Um kurz nach 8.00 Uhr (Ortszeit) rollte der Luftwaffen-Airbus A319 auf dem Flughafen Ben Gurion los. Die Sonne strahlte beim Start über die aus der Nacht noch regennasse Startbahn. Naftali Fürst nippte an seinem Getränk und schaute glücklich. An Bord der deutschen Regierungsmaschine mit dabei waren auch seine Tochter Ronit und zwei Enkel. Sie sind für ihn sichtbares Zeichen dafür, dass die Geschichte des jüdischen Volkes weitergeht, so Fürst.

Naftali Fürst war 1932 in Bratislava geboren worden. Nach dem Krieg wanderte er 1949 nach Israel aus und arbeitete zunächst als Tischler in einem Kibbutz. Dann lernte er das Fotografenhandwerk, gründete aber mehrere Fahrschulen. Zuletzt hatte er einen Großhandel für Medikamente in Israel. «Ich habe kein Geld aus den Wiedergutmachungen aus Deutschland angenommen. Gar nichts. Das kann man nicht mit Geld gut machen», sagt er auf dem Flug nach Deutschland.

In einer Dokumentation seiner Lebensgeschichte hat er geschrieben: «Wir sind Überlebende, Kohlestücke, die in den Flammen des Schreckens nicht völlig verbrannt sind.» So heißt auch sein Buch: «Wie Kohlestücke in den Flammen des Schreckens.»

«Als Erstes würde ich gerne erwähnen, dass, obwohl ich ein emotionaler Mensch bin, dem leicht die Tränen kommen, weder mein Bruder oder ich noch meine Eltern jemals während des Krieges geweint haben.
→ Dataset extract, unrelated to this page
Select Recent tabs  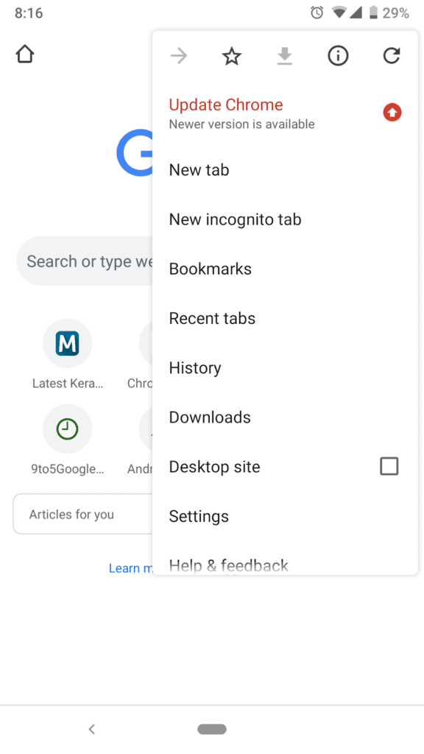click(x=212, y=318)
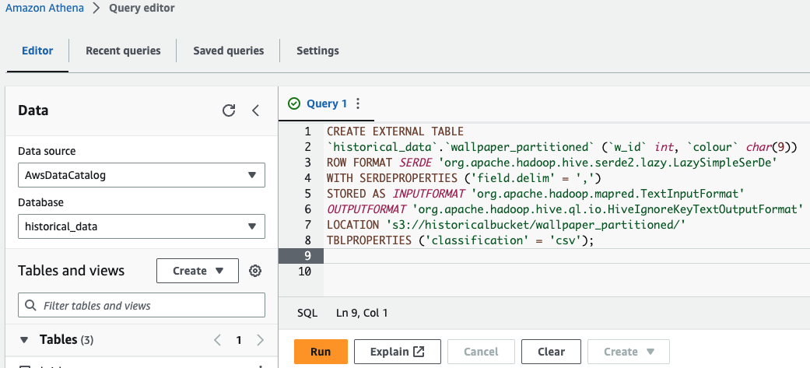810x368 pixels.
Task: Switch to the Recent queries tab
Action: tap(123, 51)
Heute kann ich diese Tatsache kaum fassen», hat er geschrieben. In seinem Bericht als Zeitzeuge für Yad Vashem und auch in seinen schriftlichen Erinnerungen habe er zudem versucht, drei Wörter zu vermeiden: Deutsche, Holocaust und Nitzolim (die Geretteten) - das allgemein übliche hebräische Wort für Überlebende.

«Deutsche - ich verabscheue die Deutschen dieser Epoche, im Besonderen die, die SS- und Gestapouniformen trugen. Aus diesem Grund habe ich mich dafür entschieden, sie nur dann direkt zu nennen, wo es absolut notwendig war», schreibt er. «Holocaust - der Gebrauch dieses Wortes hat im alltäglichen Kontext seine Einzigartigkeit, Kraft und tiefere Bedeutung verloren.» Und die Geretteten? «Ich wurde nicht gerettet. Eine gerettete Person ist jemand, der an den verheerenden Ereignissen nicht teilgenommen hat, wie ein nichtjüdisches Kind in Monaco oder der Schweiz, das nie einen Krieg erlebt hat.»